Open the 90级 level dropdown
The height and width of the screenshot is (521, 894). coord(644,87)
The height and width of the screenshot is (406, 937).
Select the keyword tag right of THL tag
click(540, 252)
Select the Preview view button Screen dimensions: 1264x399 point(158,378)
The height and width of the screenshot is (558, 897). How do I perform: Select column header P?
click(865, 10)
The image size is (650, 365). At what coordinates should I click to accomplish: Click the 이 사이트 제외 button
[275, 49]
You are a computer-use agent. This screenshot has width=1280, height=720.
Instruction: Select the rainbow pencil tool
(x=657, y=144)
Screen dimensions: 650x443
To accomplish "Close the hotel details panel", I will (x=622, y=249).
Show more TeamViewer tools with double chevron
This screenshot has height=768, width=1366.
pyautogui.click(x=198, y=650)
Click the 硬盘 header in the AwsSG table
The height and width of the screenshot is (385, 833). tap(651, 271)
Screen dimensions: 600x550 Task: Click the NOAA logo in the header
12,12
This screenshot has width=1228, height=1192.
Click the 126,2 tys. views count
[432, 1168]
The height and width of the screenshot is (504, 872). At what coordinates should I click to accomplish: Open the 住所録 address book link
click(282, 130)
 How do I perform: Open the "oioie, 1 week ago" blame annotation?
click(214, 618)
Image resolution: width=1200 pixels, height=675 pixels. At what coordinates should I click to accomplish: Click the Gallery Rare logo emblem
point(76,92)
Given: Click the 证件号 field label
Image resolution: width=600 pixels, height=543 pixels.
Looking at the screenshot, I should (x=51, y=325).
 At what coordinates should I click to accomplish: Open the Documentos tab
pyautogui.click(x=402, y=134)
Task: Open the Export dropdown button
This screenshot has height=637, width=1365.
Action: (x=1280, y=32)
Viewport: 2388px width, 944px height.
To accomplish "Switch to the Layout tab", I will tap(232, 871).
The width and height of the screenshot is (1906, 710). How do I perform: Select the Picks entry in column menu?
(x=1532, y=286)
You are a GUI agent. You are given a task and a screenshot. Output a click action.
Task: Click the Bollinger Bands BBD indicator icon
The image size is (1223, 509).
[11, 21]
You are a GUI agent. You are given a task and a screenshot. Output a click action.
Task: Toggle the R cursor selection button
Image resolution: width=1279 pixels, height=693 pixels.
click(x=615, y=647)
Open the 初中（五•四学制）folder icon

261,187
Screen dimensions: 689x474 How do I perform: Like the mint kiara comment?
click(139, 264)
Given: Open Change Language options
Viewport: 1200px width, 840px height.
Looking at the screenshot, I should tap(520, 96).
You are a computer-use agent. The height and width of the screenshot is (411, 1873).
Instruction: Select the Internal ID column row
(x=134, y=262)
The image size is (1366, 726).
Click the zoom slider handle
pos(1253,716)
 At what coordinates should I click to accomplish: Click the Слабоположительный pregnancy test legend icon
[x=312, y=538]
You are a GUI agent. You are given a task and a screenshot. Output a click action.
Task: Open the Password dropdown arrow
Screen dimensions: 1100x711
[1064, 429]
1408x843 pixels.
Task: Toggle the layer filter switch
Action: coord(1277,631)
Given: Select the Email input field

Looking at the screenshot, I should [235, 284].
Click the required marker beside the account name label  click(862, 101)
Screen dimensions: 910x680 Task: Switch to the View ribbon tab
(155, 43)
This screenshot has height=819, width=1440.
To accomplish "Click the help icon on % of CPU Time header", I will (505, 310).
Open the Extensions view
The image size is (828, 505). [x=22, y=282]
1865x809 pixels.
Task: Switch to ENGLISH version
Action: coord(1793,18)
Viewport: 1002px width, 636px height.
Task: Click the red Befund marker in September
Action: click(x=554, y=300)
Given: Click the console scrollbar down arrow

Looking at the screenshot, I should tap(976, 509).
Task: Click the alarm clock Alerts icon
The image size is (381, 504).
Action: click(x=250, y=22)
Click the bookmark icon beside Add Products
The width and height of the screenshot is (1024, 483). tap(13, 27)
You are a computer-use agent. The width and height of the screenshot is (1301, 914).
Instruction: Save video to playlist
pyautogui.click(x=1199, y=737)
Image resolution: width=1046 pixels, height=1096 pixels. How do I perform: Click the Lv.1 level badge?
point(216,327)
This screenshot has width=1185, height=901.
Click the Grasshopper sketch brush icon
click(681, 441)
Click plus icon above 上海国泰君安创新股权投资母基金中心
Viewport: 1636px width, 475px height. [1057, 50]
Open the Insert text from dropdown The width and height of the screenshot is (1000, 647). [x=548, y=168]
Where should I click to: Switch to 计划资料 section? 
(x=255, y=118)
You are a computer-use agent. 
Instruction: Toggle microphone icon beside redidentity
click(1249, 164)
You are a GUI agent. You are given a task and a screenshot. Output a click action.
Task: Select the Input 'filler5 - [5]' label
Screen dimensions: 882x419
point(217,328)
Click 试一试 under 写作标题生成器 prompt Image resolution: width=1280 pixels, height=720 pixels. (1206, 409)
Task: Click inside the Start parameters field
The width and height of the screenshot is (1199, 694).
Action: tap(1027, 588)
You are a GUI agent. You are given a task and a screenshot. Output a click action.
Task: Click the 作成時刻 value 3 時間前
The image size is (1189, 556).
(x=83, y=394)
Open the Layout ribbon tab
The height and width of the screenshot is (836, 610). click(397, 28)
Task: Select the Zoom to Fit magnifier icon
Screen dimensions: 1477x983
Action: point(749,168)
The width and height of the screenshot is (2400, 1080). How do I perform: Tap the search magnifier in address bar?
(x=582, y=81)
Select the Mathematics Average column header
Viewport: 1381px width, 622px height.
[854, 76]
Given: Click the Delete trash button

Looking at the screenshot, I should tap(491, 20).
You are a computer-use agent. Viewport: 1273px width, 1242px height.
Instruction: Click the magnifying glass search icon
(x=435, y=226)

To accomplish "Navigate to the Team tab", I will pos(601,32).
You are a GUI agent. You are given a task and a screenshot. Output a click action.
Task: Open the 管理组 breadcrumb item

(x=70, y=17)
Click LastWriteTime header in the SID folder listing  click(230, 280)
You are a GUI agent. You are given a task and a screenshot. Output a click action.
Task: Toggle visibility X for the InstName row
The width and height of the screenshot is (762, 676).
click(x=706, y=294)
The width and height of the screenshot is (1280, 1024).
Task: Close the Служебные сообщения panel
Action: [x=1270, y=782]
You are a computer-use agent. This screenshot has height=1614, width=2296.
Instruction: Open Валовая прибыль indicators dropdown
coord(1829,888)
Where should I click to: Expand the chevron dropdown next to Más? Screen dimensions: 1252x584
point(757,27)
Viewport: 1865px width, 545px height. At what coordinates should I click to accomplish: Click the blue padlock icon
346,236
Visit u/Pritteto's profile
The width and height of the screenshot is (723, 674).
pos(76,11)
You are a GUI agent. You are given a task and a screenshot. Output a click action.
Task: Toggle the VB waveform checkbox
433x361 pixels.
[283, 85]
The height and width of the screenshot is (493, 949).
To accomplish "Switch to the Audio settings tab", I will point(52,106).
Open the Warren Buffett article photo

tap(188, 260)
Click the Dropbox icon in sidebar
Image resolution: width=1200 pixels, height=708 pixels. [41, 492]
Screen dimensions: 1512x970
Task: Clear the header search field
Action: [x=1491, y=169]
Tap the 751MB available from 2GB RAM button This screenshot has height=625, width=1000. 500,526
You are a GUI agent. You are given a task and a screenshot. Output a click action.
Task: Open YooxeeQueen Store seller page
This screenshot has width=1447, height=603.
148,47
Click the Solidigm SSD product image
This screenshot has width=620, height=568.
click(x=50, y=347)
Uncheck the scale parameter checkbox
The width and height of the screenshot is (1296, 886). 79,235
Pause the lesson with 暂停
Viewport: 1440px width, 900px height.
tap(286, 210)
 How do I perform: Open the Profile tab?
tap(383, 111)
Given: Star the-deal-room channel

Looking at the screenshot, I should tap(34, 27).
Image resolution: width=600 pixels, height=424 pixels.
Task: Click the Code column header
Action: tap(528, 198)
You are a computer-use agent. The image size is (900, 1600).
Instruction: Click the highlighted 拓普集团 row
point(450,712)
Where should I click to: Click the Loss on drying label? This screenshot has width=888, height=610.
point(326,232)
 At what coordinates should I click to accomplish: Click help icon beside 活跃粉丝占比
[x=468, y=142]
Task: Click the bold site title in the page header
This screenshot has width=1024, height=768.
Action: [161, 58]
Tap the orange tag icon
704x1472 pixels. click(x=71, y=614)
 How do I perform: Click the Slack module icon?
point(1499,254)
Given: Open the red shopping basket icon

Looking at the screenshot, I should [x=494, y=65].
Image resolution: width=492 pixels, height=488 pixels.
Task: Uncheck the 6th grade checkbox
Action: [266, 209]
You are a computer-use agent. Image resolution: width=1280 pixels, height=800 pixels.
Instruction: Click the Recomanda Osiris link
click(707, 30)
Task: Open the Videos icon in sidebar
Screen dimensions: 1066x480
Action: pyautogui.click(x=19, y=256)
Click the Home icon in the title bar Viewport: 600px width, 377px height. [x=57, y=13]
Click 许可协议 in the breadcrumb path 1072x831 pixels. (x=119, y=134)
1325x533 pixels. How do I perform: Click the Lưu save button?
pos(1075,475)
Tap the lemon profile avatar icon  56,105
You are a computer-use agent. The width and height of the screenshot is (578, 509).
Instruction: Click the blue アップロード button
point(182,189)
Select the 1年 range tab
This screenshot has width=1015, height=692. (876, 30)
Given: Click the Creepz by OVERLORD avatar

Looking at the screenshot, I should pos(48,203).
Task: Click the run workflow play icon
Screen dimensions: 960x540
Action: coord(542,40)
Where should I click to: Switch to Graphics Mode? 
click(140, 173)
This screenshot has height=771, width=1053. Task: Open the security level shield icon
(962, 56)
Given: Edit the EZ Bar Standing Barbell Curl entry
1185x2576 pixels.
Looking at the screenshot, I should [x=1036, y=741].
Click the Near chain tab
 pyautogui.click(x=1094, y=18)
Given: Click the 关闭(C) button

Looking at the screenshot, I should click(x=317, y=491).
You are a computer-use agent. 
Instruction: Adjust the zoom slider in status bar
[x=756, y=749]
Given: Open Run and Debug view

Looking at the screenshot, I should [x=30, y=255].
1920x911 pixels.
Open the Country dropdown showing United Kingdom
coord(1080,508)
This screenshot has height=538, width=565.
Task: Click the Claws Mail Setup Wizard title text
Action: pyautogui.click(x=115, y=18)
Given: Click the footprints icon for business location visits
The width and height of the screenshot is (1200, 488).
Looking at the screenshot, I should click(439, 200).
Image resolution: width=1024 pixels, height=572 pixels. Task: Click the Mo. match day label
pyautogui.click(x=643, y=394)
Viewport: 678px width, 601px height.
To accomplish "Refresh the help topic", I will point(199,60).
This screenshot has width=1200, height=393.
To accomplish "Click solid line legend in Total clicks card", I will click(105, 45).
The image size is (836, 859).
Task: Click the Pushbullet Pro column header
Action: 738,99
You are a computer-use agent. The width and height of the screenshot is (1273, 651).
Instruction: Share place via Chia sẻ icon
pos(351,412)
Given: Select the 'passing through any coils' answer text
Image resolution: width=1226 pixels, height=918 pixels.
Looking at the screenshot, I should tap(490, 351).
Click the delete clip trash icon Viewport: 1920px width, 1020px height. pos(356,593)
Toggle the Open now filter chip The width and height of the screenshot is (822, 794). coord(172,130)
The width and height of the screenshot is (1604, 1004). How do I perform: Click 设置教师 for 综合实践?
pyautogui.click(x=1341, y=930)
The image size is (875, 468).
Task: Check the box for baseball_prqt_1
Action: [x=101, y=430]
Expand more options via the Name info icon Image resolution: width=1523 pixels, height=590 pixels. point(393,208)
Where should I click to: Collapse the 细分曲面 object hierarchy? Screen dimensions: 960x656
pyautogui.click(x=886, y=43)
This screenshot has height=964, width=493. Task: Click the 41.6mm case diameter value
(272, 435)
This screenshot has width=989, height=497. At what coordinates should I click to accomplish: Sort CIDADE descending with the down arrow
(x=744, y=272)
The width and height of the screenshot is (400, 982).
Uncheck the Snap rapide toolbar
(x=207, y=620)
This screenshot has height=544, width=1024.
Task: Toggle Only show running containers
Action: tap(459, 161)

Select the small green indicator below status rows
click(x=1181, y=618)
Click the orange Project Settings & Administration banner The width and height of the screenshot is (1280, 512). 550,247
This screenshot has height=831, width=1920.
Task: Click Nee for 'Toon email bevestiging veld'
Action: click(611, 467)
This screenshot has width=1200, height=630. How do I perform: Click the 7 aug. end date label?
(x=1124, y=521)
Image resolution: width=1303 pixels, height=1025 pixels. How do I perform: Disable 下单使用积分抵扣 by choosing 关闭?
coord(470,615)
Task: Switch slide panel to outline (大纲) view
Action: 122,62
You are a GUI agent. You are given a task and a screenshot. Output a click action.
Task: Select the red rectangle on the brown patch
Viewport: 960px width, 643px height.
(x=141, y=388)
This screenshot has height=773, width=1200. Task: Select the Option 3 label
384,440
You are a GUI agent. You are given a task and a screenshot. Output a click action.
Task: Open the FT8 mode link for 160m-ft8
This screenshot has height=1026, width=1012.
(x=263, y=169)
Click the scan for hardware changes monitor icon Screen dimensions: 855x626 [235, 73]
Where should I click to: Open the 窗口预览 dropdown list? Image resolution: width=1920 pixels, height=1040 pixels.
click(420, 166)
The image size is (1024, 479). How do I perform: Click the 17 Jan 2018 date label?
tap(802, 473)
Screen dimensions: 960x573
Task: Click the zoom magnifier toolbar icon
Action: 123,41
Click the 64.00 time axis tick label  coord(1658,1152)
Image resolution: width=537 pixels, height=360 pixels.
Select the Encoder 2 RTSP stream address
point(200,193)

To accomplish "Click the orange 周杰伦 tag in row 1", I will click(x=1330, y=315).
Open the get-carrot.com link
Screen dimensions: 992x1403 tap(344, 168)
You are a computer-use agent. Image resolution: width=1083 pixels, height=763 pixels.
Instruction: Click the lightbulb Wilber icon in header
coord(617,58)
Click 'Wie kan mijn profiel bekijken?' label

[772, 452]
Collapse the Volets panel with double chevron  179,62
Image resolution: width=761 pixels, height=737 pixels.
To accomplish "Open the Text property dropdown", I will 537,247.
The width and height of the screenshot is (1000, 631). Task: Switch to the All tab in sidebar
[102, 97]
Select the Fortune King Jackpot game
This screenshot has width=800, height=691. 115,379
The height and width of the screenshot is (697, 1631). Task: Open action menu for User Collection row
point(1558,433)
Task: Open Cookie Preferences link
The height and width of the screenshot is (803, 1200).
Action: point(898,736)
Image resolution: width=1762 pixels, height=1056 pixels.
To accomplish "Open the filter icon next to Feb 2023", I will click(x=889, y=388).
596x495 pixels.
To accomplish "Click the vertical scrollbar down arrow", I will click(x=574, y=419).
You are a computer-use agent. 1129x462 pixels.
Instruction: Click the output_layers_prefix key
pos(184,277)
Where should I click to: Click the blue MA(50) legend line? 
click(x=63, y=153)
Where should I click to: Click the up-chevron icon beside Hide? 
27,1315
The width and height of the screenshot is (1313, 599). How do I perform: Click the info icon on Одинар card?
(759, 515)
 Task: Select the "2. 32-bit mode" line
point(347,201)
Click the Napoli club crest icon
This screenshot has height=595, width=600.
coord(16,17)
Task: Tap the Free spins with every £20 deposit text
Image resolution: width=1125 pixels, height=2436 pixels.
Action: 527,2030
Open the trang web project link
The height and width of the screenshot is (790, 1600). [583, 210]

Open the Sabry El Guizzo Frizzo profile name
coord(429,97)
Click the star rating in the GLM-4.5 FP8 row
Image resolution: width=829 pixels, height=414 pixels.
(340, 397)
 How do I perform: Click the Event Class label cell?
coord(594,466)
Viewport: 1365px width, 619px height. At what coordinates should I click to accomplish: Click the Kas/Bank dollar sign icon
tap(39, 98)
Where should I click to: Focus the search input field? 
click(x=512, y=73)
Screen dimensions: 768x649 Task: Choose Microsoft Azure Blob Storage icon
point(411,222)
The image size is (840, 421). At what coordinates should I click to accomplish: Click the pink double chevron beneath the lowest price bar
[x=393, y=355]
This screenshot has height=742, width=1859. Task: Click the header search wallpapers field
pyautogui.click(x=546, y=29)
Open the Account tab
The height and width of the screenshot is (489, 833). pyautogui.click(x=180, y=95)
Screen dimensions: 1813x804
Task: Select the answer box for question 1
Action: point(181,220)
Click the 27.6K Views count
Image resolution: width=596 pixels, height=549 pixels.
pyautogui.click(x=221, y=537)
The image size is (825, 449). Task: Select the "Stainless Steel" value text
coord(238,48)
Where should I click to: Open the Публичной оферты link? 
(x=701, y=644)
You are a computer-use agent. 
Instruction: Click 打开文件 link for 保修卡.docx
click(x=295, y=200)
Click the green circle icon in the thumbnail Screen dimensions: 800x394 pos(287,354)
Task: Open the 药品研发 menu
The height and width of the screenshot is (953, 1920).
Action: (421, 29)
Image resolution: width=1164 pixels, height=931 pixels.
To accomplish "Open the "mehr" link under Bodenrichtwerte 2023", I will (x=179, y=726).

_ _ _ _ _ _ _

**What you need to do:** Within the listing above, the lines holding "page" should be counted. Give only the number.

**Response:** 2